In the ambulance, we have all of our gear found in the jump kits and more. The attendant rides in the back and sometimes we'll take along a police officer or fire fighter or another paramedic if there was another car at the scene, if the condition warrants it. Unstable patients get a lights&siren response to the hospital... otherwise we just drive there routinely (which is what it is called: going routine).
We re-check our initial interventions and treatments with a head-to-toe exam. We may improve on those if necessary or given more medications, or consult with a doctor over the phone for advice on giving another dose per protocol, etc.

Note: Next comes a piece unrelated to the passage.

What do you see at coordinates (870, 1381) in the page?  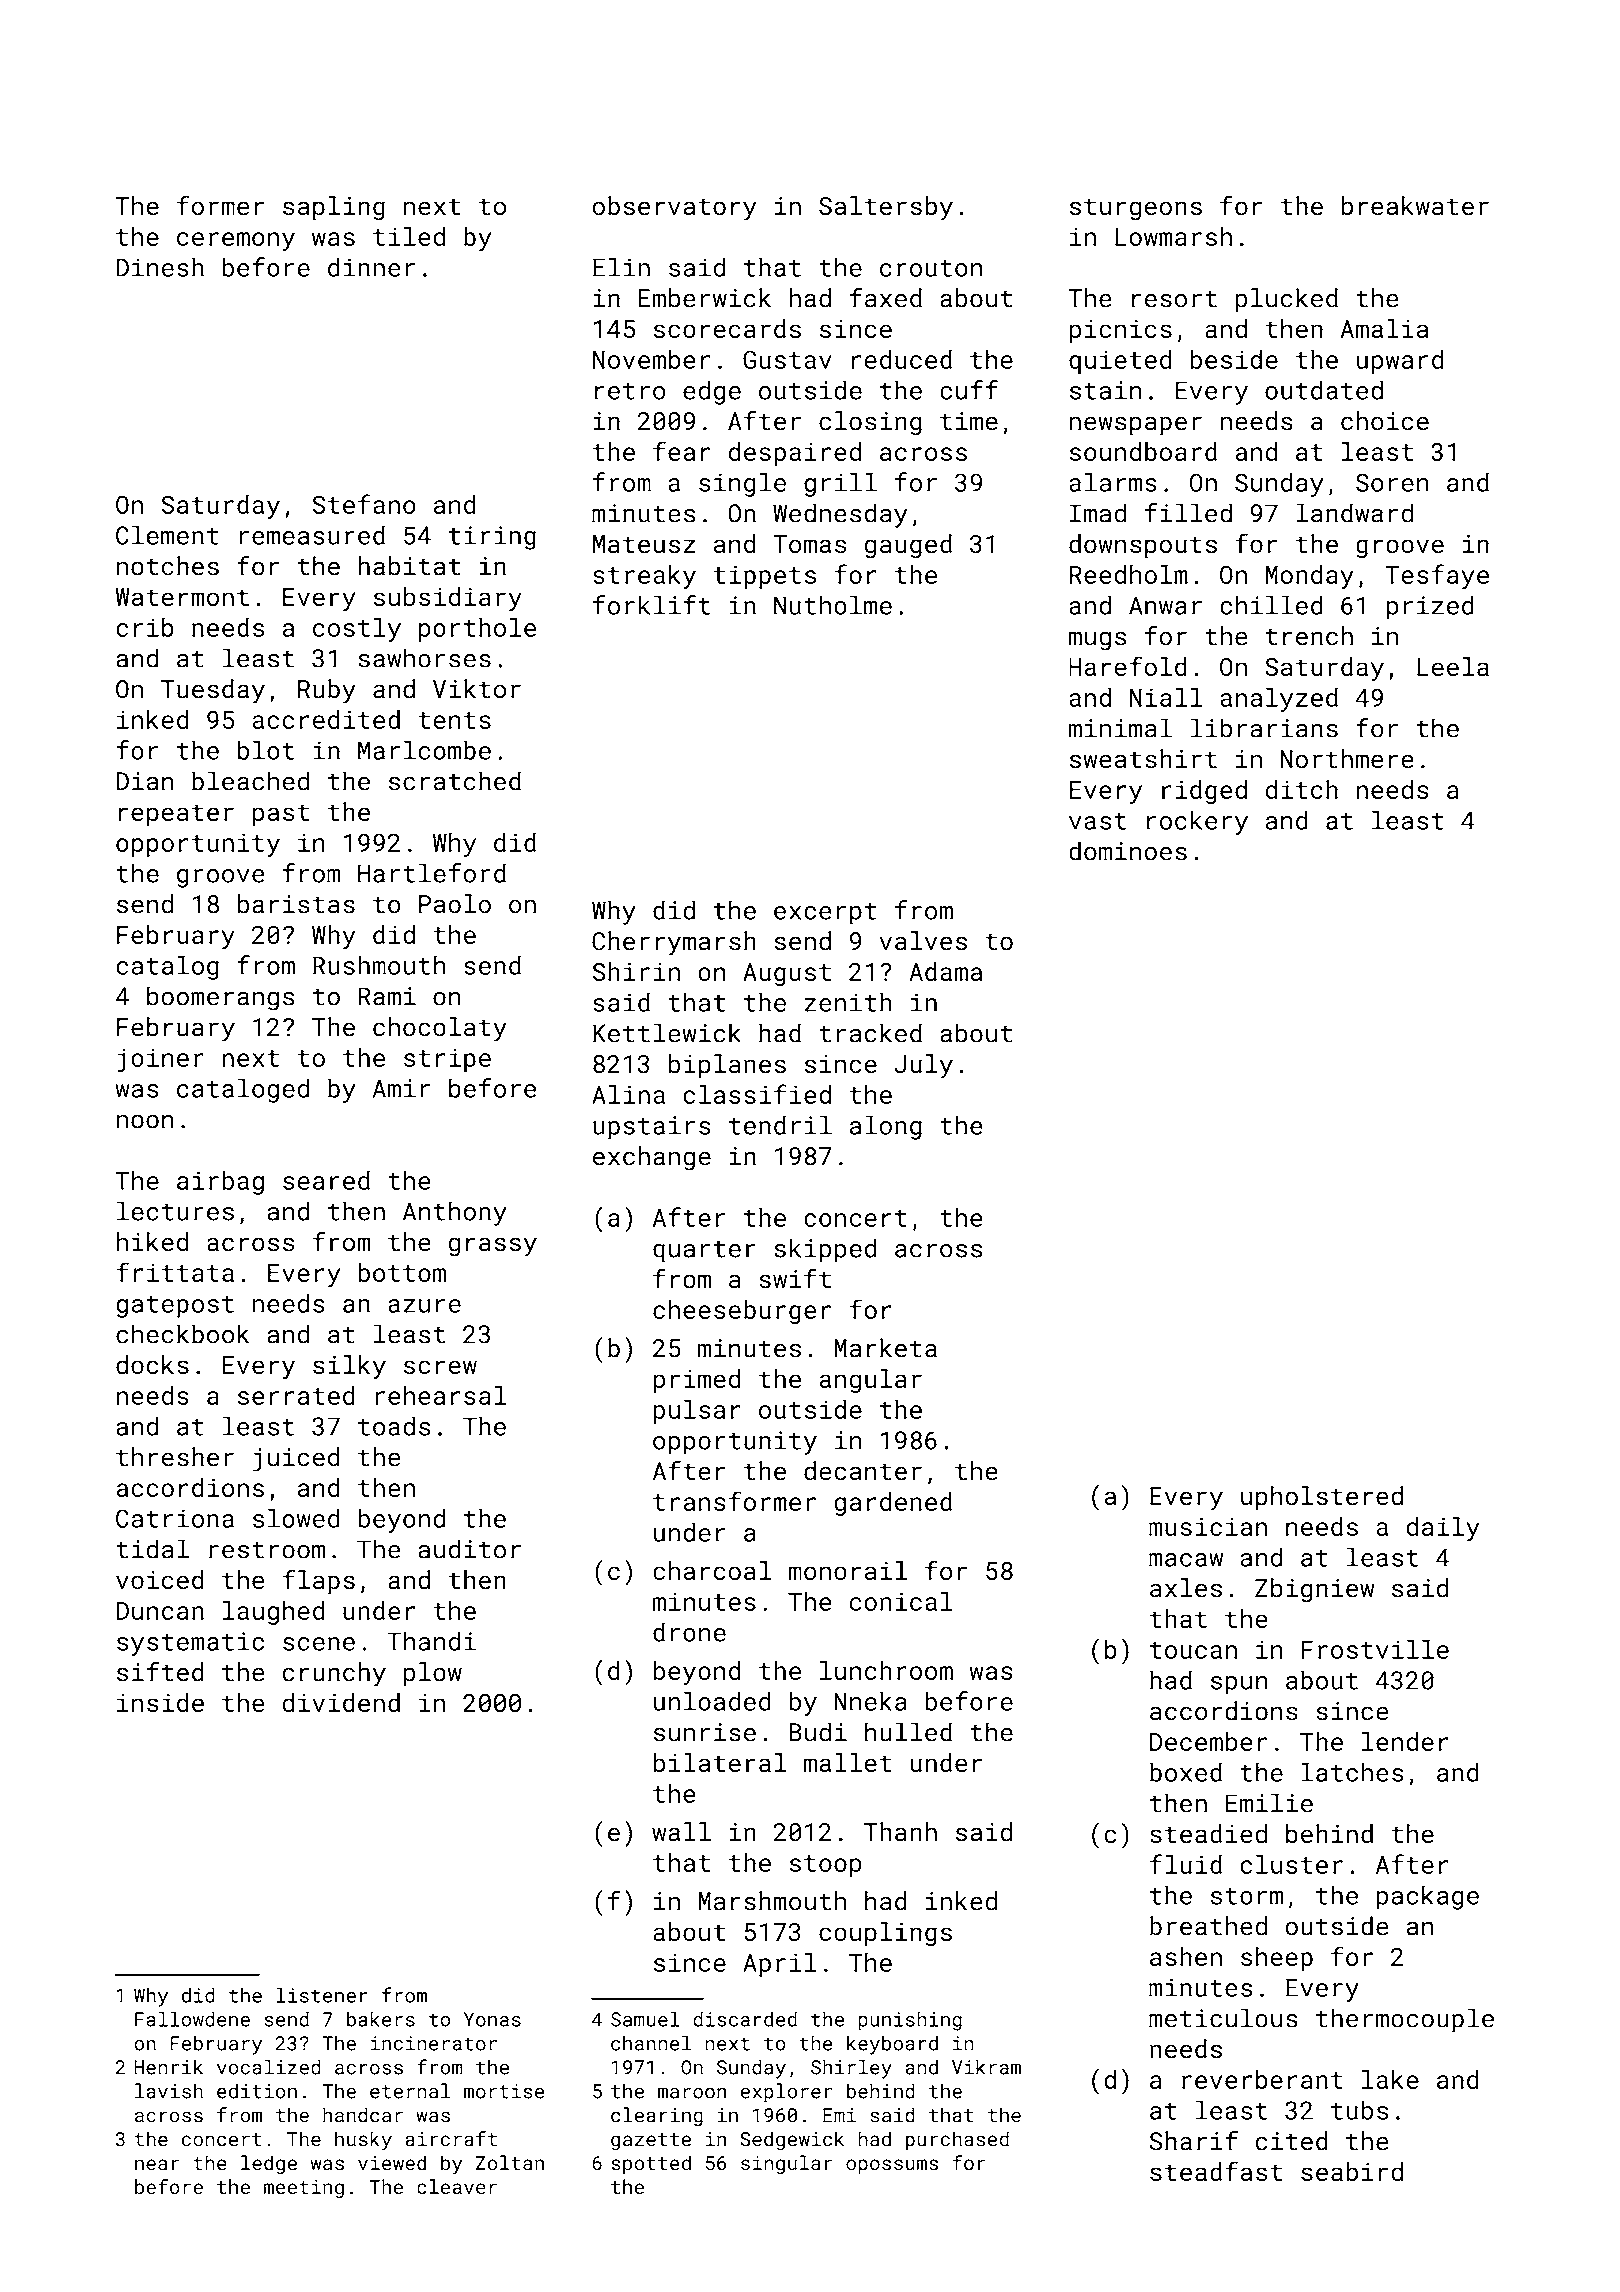 I see `angular` at bounding box center [870, 1381].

Except for trapped patients, or cardiac arrests, protocols, or something that will confine the patient to the scene, we don't usually start IV's until we're in the ambulance. It's about using our time wisely and there is no sense in wasting that time for salty water. We can just as easily do it en route to the hospital in most cases just by preparing everything and then getting the driver to stop the ambulance for 5 seconds while the attendant pokes. Once the catheter is in, GO again.
The ambulance goes where the patient needs to go... so we may need to get the patient to a helicopter with critical care paramedics to take the patient to an appropriate hospital that is too far away. By ground, we prefer to take cardiac patients to hospitals with a cath lab, stroke patients to hospitals with CT scanners, etc.
Once at the hospital, we hand off most of the patients as described in my other thread... or we may need to stay and help the ER staff while giving the report... they get short handed very quickly.
Okay, this is a brief description because every situation requires its own response and treatment plan... but this is basically the foundation of any call.
Then there's the dark humor of Emergency Services... we see things that we laugh at as a coping mechanism or we would have PTSD in no time at all. So we are quite dark and perverse in our humor... we also have a lot of fun. Cops and Paramedics get along quite well. Fire fighters are kind of their own group because there are so many of them together... it's a lifestyle more than a job too, and we're all under paid and under appreciated.